Published in: Climate change and migration: evidence from the Middle East and North Africa. A World Bank Study / Quentin Wodon, Andrea Liverani, George Joseph, Nathalie Bougnoux (eds.) (Washington, D.C.: The World Bank, 2016), Chapter 1, p. 3-32

Posted on on April 18, 2016

by Quentin Wodon, Nicholas E. Burger, Audra K. Grant, Andrea Liverani

Climate change is a major source of concern in the Middle East and North Africa (MENA) region, and migration is often understood as one of several strategies used by households to respond to changes in climate and environmental conditions, including extreme weather events. Other coping and adaptation strategies include changing the household's sources of livelihood, and selling assets or taking other emergency measures in cases of losses due to extreme weather events. Yet while there is a burgeoning literature on climate change and migration and other adaptation strategies worldwide, the evidence available for the MENA region remains limited, in part because of a lack of survey and other data. This chapter is based in large part on new data collected in 2011 in Algeria, the Arab Republic of Egypt, Morocco, the Syrian Arab Republic, and the Republic of Yemen. Household surveys were implemented in two climate-affected areas in each country. In addition, qualitative focus groups were also implemented in both urban and rural areas. Finally, complementary work was completed using existing data sources for Morocco and the Republic of Yemen. The chapter provides a summary of some of the main findings from these various sources of data, focusing on household perceptions about climate change and extreme weather events, migration, other household coping and adaptation strategies, and government and community responses. Overall, households do perceive important changes in the climate, and many have been affected by extreme weather events with resulting losses in income, crops, livestock, or fish catchment.
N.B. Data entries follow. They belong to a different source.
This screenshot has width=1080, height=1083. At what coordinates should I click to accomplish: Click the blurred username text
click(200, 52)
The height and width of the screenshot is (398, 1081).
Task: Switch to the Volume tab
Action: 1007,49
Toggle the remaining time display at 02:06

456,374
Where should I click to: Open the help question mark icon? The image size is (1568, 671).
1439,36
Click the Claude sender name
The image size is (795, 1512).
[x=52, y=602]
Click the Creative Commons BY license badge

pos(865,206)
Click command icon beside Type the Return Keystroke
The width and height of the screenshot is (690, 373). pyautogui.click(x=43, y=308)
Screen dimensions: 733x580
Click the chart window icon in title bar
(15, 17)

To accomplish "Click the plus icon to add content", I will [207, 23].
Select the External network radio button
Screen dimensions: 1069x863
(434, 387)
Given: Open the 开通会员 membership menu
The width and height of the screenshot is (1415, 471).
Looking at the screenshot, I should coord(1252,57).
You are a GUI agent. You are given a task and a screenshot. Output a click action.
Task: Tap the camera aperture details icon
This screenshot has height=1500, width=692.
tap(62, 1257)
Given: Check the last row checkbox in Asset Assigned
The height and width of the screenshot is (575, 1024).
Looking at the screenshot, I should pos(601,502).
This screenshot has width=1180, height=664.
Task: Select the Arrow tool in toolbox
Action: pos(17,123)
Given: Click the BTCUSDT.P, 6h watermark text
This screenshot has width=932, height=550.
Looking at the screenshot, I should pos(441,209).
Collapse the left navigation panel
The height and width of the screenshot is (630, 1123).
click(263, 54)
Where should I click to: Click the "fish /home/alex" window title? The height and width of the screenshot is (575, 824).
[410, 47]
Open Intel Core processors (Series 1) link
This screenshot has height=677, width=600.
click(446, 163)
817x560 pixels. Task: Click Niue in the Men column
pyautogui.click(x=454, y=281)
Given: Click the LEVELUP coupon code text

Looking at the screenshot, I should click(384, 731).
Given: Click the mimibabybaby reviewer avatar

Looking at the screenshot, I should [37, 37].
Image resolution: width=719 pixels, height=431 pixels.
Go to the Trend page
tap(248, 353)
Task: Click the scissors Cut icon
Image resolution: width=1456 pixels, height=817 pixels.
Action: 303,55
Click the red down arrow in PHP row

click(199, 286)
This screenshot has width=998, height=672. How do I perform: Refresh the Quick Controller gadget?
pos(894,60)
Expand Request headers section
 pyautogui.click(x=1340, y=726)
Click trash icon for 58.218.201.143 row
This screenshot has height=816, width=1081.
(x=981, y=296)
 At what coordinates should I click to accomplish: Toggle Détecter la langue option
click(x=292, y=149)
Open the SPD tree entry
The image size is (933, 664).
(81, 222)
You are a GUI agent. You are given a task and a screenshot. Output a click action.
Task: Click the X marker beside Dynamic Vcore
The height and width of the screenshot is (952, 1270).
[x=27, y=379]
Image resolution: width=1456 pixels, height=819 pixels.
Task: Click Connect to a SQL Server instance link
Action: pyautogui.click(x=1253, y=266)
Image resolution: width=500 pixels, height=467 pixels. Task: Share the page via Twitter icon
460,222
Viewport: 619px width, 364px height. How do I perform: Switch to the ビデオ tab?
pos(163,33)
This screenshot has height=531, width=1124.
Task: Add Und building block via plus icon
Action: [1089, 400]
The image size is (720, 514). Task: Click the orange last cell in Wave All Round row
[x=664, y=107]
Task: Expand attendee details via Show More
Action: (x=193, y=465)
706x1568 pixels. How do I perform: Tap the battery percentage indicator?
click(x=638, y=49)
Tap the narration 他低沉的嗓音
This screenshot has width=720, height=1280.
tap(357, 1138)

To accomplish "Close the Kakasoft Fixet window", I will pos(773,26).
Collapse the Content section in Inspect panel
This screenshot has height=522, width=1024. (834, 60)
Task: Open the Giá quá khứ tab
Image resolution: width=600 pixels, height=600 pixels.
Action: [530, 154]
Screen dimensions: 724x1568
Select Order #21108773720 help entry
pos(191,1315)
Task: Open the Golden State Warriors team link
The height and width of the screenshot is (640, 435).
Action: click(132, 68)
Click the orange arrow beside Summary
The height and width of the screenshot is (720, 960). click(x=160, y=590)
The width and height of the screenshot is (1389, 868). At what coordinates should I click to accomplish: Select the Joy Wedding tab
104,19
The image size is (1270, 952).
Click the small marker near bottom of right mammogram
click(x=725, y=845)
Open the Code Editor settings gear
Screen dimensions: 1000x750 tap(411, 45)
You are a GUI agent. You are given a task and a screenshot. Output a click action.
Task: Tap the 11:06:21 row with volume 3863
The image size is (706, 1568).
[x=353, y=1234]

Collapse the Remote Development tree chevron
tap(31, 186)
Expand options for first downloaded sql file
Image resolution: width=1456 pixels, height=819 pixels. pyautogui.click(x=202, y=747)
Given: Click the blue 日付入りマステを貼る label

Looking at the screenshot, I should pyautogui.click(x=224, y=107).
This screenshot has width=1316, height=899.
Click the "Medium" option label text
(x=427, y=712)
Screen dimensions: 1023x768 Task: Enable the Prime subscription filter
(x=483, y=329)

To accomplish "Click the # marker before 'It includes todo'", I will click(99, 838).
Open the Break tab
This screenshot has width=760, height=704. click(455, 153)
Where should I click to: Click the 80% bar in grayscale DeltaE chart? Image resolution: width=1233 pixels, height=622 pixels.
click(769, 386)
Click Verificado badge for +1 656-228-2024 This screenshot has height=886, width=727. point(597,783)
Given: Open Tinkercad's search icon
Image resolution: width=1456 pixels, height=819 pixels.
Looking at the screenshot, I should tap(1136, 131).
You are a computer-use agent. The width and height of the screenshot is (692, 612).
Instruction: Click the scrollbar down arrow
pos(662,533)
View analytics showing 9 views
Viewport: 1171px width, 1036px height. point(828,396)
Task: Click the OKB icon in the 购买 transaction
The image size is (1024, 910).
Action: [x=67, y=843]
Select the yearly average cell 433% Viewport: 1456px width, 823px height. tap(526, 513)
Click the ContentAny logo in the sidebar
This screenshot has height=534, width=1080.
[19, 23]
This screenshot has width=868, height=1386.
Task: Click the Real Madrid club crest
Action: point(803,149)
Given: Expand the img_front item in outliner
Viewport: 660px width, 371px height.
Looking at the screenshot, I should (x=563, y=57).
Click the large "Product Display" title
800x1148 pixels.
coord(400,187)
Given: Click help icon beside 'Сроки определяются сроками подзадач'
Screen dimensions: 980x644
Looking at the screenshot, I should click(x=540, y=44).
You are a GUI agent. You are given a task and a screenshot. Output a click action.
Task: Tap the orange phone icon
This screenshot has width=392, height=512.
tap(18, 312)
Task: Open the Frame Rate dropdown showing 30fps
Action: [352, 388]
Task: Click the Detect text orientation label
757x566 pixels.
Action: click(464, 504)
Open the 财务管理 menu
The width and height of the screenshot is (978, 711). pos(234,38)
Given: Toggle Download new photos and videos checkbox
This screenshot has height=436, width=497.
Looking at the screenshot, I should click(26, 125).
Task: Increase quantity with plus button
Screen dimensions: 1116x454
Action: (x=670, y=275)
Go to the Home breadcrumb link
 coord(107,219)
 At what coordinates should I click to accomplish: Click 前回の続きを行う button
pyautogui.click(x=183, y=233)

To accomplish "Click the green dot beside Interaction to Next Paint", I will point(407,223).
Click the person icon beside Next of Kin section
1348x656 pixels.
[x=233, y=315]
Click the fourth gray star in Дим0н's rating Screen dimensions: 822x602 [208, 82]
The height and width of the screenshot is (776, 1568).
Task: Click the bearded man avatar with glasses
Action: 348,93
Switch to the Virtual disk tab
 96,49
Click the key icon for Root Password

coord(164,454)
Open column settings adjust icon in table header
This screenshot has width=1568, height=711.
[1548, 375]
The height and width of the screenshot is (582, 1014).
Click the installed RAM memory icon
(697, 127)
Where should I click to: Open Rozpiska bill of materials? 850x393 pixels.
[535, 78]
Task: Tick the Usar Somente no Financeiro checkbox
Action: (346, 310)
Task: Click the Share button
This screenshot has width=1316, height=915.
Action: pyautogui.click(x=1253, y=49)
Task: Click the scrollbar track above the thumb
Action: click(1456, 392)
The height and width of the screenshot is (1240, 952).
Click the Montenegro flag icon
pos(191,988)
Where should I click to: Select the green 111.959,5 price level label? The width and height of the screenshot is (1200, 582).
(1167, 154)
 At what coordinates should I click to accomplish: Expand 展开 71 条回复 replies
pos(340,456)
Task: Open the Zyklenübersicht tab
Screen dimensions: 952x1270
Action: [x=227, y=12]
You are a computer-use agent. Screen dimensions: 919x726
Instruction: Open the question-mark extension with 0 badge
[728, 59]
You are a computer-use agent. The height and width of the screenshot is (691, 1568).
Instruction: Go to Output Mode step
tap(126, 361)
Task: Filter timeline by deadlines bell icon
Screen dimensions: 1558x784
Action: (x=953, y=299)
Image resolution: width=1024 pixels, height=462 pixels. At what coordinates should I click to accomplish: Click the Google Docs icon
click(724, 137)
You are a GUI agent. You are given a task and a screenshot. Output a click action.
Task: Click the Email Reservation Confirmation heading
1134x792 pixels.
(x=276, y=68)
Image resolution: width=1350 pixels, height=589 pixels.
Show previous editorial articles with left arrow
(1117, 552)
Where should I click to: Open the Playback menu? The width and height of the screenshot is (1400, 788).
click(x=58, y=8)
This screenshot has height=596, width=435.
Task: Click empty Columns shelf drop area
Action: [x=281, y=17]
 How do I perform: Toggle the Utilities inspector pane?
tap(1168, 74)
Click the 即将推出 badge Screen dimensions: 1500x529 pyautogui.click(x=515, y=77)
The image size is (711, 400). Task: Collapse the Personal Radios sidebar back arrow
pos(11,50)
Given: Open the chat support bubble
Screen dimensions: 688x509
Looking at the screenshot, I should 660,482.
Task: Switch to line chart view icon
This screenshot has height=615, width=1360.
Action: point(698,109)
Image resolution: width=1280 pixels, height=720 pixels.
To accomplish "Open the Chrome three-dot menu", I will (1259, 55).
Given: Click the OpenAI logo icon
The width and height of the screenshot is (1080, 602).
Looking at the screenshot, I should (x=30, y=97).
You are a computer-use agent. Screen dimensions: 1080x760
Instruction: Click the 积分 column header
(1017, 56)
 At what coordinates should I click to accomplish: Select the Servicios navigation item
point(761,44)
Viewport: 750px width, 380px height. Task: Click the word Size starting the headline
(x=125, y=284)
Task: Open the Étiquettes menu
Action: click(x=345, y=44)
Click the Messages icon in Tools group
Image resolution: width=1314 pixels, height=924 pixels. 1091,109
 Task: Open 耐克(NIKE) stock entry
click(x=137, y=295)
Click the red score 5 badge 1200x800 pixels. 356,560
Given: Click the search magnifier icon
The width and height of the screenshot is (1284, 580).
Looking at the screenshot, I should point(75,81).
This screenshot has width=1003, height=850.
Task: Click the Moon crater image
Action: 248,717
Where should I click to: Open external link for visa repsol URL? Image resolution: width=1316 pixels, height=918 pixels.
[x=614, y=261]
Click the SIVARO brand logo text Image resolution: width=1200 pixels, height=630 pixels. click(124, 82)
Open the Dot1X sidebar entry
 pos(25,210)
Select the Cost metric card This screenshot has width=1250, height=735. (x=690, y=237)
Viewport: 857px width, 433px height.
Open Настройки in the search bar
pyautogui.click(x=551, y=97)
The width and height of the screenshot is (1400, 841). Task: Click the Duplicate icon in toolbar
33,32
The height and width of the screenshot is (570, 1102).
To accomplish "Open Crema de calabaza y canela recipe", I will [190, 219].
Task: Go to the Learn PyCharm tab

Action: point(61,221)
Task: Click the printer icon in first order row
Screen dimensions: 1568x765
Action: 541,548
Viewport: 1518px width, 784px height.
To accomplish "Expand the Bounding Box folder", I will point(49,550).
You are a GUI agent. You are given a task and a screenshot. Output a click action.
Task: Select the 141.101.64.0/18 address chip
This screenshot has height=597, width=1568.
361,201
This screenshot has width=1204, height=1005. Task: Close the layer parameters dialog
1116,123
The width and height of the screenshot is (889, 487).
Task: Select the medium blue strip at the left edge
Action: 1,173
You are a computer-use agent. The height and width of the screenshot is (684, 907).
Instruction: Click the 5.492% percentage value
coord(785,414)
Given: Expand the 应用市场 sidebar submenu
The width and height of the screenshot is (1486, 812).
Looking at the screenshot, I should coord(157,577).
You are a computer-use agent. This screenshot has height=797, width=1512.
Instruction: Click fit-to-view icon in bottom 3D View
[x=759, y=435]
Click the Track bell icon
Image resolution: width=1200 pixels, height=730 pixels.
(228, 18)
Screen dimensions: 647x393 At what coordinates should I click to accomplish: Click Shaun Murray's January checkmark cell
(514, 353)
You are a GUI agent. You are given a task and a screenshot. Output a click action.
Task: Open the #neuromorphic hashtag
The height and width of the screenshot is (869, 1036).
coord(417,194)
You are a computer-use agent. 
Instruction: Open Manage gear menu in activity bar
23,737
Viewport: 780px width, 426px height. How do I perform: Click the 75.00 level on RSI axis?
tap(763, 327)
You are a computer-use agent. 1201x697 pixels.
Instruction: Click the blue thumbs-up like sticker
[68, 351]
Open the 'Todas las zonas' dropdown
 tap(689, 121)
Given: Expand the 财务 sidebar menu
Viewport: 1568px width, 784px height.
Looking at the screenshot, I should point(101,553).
The coping and adaptation strategies used by households to deal with shocks are diverse but limited, as are the community and government programs which could help households better cope with and adapt to climate change. In terms of migration, in the areas affected by climate change and weather shocks, the analysis suggests that climate factors may account for between one tenth and one fifth of the overall level of migration observed today, but this is likely to increase as climatic conditions continue to deteriorate. While migrants appreciate the opportunities that migration offer, their living conditions and ability to be well integrated in their areas of destination is far from being guaranteed.